La levée des sanctions américaines contre la Syrie par Donald Trump représente un tournant, mais il reste plusieurs obstacles avant que l'économie ne puisse se remettre des années d'isolement et de guerre.
Le président américain Donald Trump a annoncé mardi qu'il allait «ordonner l'arrêt des sanctions contre la Syrie», qui pèsent lourdement sur son économie, en affirmant que ce geste fort allait lui «donner une chance de grandeur».
La diplomatie syrienne s'était réjouie mardi de ce «tournant décisif», d'autant que l'Union européenne, le Royaume-Uni et le Canada ont déjà assoupli leurs propres régimes de sanctions.
Le ministre syrien des Finances, Mohammad Yassir Barniyeh, a déclaré mardi à l’agence officielle Sana que cette décision «aidera la Syrie à reconstruire ses institutions, à fournir les services essentiels à la population, et à ouvrir de grandes perspectives d’investissement tout en restaurant la confiance dans l’avenir du pays».
Selon Jihad Yazigi, directeur du site économique en ligne «The Syria Report», «les sanctions américaines étaient les plus contraignantes» parmi toutes les sanctions occidentales.
Leur levée représente donc «un signal politique très fort : cela signifie simplement que tout le monde peut à nouveau collaborer avec la Syrie, que nous repartons de zéro, ce qui est crucial», explique-t-il à l'AFP.
Il ajoute que «l’effet immédiat le plus visible sera la facilitation des transferts d’argent en provenance des pays du Golfe, ainsi que des aides au développement en général».
La majorité des sanctions américaines ont été imposées après le début du conflit en 2011. Elles visaient l’ancien président Bachar el-Assad qui a réprimé dans le sang des manifestations anti-gouvernementales, mais aussi plusieurs membres de sa famille, ainsi que des responsables politiques et économiques.
Transferts financiers
En 2020, de nouvelles sanctions sont entrées en vigueur en vertu de la «loi César», ciblant de nombreux proches de Bachar el-Assad, dont son épouse Asma, avec le gel de leurs avoirs aux États-Unis.
Cette loi prévoit également des sanctions sévères contre toute entité ou entreprise coopérant avec le régime syrien.

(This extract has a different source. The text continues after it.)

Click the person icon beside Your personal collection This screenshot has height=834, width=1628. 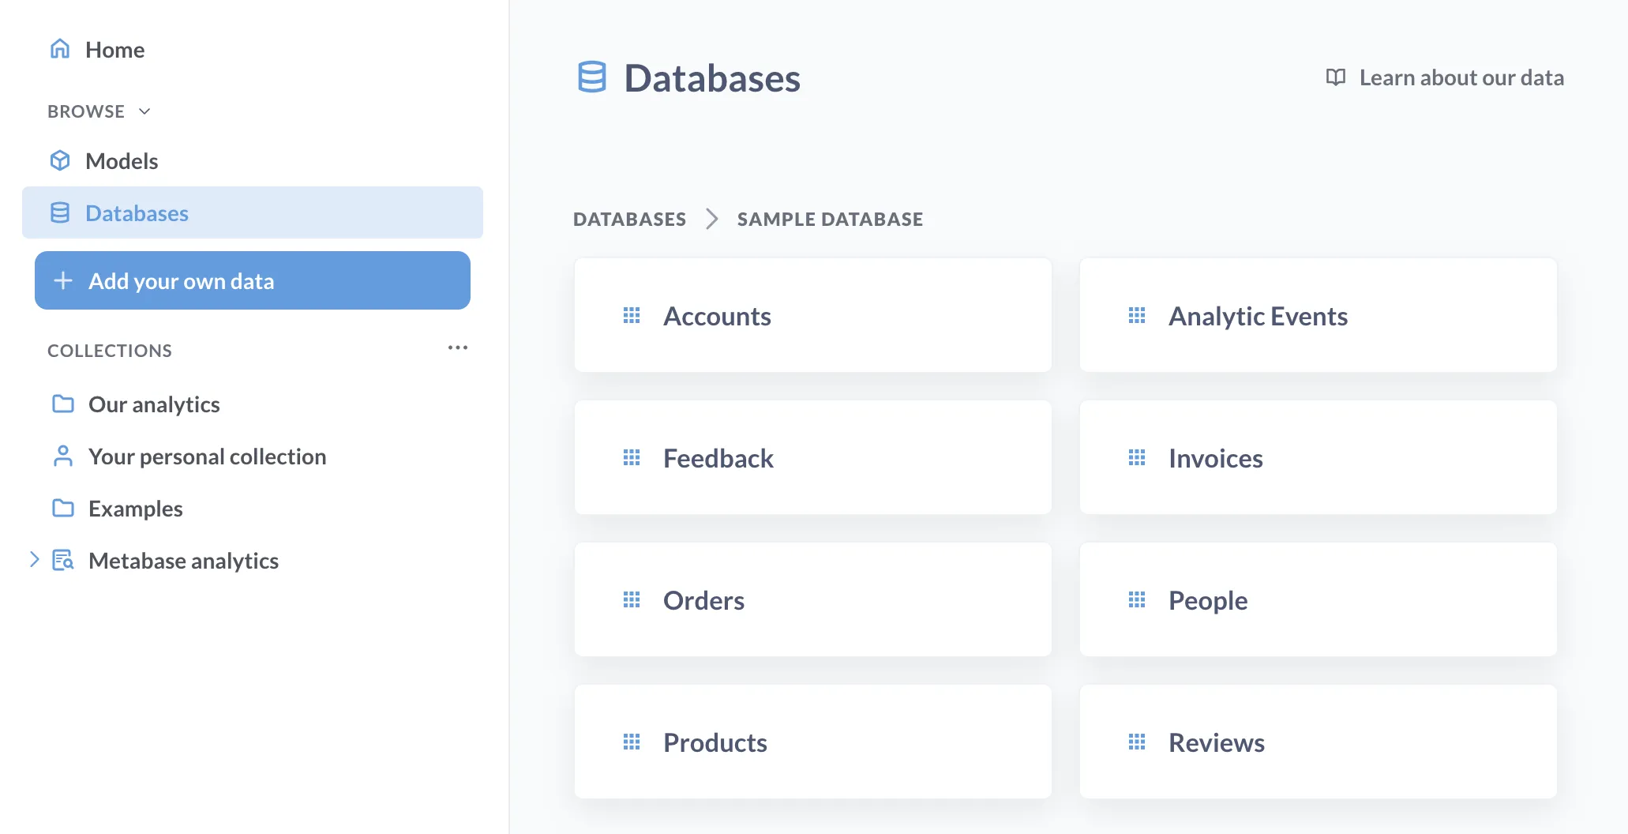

Elle cible aussi les secteurs de la construction, du pétrole et du gaz, et interdit toute aide américaine à la reconstruction, sauf pour les ONG humanitaires qui sont exemptées.
Pour les Syriens, dont environ 90% vivent sous le seuil de pauvreté selon l’ONU, l’impact dépendra du calendrier de la levée des sanctions bancaires, «car cela signifierait permettre au système financier américain d’interagir avec le système bancaire syrien», explique M. Yazigi, et permettre ainsi les transferts d’argent vers ou depuis la Syrie.
Cela «améliorera l’activité commerciale, renforcerait les investissements, créerait de nombreux emplois et dynamiserait l’environnement économique», selon lui.
Quant à la livre syrienne, qui a perdu environ 90% de sa valeur depuis le début du conflit, M. Yazigi estime que l’afflux de dollars dans le pays pourrait avoir un effet positif sur sa stabilisation, voire son renforcement.
Obstacles persistants
Mais l’économiste politique Karam Shaar explique que «les procédures de levée des sanctions sont longues et complexes, même en présence d’une volonté politique».
«Il faudra plusieurs mois pour lever ces sanctions, car il s’agit aussi de textes législatifs punitifs; certaines sanctions relèvent de lois, et non simplement de décrets exécutifs.»
Concernant la «loi César», il rappelle que «le président peut suspendre les sanctions, mais ne peut pas les abroger sans un vote du Congrès».
Après la levée des sanctions, M. Yazigi affirme qu’«on peut commencer à réfléchir et à planifier une reconstruction à plus grande échelle», mais que «la levée des sanctions seule ne suffit pas».
L’ONU estime à plus de 400 milliards de dollars le coût de la reconstruction après 14 années de guerre qui ont fait plus de 500.000 morts et plus de 10 millions de déplacés.
Selon Jihad Yazigi, il faudra aussi «mobiliser les fonds nécessaires pour soutenir ce processus», en particulier en provenance des pays du Golfe et de l’Europe.
À ce jour, seuls 1,87 million de déplacés syriens sont retournés dans leurs régions d’origine, selon l'ONU, qui indique que «le manque d’opportunités économiques et de services de base constitue le principal obstacle au retour des Syriens».
Des pays arabes et occidentaux se sont engagés à contribuer à la reconstruction lors d’une conférence organisée à Paris en février dernier.
Les pays européens ont commencé par assouplir certaines sanctions, mais ils ont conditionné toute avancée supplémentaire à une évaluation des accomplissements du nouveau pouvoir syrien dans des domaines tels que la lutte contre «le terrorisme», le respect des droits humains et la protection des minorités.